Ola tego dnia była niezadowolona, szefowa hotelu znowu poprosiła ją o nadgodziny, oczywiście informując ją w momencie, kiedy szykowała się już do wyjścia. Stała za ladą recepcji, z nadąsaną miną przyjmując gości. Nie wiedząc czemu akurat tego dnia pojawiali się sami z roszczeniami. To nie taki pokój, gdzie jest ich szampan i tym podobne, co nie pomagało jej w uspokojeniu nerwów.
Kiedy w końcu nastała późna godzina zeszła z recepcji i udała się do pokoju służbowego, by się przebrać. Zdjęła obcisły uniform oraz rozmasowała obolałe od długiego noszenia stanika piersi. Mogła się pochwalić wyjątkowo dużym rozmiarem. Kiedy się przebrała i już miała wychodzić, wpadła na młodego mężczyznę, którym okazał się jej znajomy, również pracujący w hotelu. Uśmiechnął się i pomógł jej wstać, ponieważ runęła na ziemię. Zaproponował jej papierosa na balkonie przy stołówce.

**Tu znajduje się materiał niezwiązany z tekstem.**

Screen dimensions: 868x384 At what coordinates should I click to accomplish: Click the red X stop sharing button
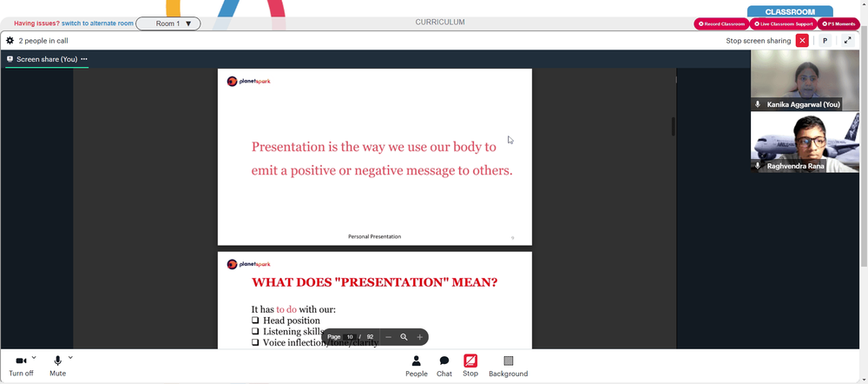pos(802,41)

Otuliło ją zewsząd świeże i chłodne powietrze, wywołując delikatny dreszcz. Rozmawiali dużo o starych czasach i kiedy już mieli wracać, złapał ją za ramię. Spojrzała na niego zdziwiona. Mężczyzna wziął głęboki oddech i przyciągnął ją do siebie. Ich usta były od siebie oddalone o parę milimetrów. Jego wzrok utknął na jej oczach, wyraźnie szukając zgody. Czuła jego ciepły oddech na ustach i powoli przymykając oczy, nachyliła się ku niemu. Pocałował ją namiętnie, a ona oddała pocałunek.

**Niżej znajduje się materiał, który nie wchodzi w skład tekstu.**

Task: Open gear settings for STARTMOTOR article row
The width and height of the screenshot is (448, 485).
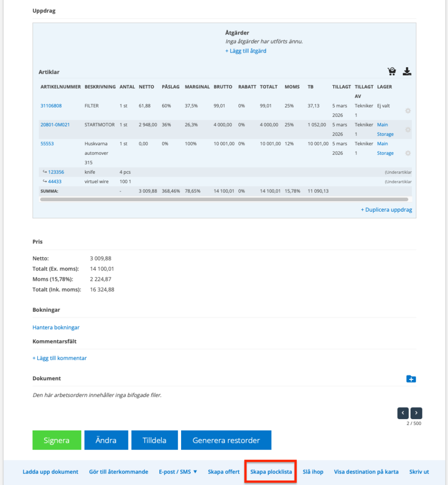Action: [x=408, y=130]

Po chwili chwycił ją za rękę i pociągnął w kierunku jednego z pokoi, znajdujących się na parterze. Kiedy zatrzasnął drzwi, znowu ją pocałował, tym razem w szyję, i zaczął schodzić coraz niżej. Między pocałunkami wydyszał, że ją kocha, że od zawsze mu się podobała ale nie miał odwagi. Kobieta na chwilę go zatrzymała i łapiąc jego twarz w dłonie oraz patrząc mu się w prosto w oczy również przyznała się, że od dawna chciała to zrobić. Na jego twarzy ukazała się ulga oraz zadowolenie. Popchnął ją delikatnie na łóżko. Zapadła się w pościeli, kiedy wszedł na nią i przygwoździł jej ręce do materaca.
Jej blond włosy opadły kaskadami na krwiście czerwoną pościel. Zdjął jej koszulkę, a następnie stanik. Przez chwilę podziwiał jej piersi, po czym chwycił je i ssał. Kobieta wydała z siebie liczne jęki, wiercąc się. Czuła jak narasta w niej podniecenie. Jak staje się mokra od jego dotyku. Założyła mu ręce na karku i dotykała delikatnie jego krótko obciętych, brązowych włosów. Już od liceum wiedziała, że jest w jej typie. Nieobecne spojrzenie oraz wiecznie rozczochrane włosy.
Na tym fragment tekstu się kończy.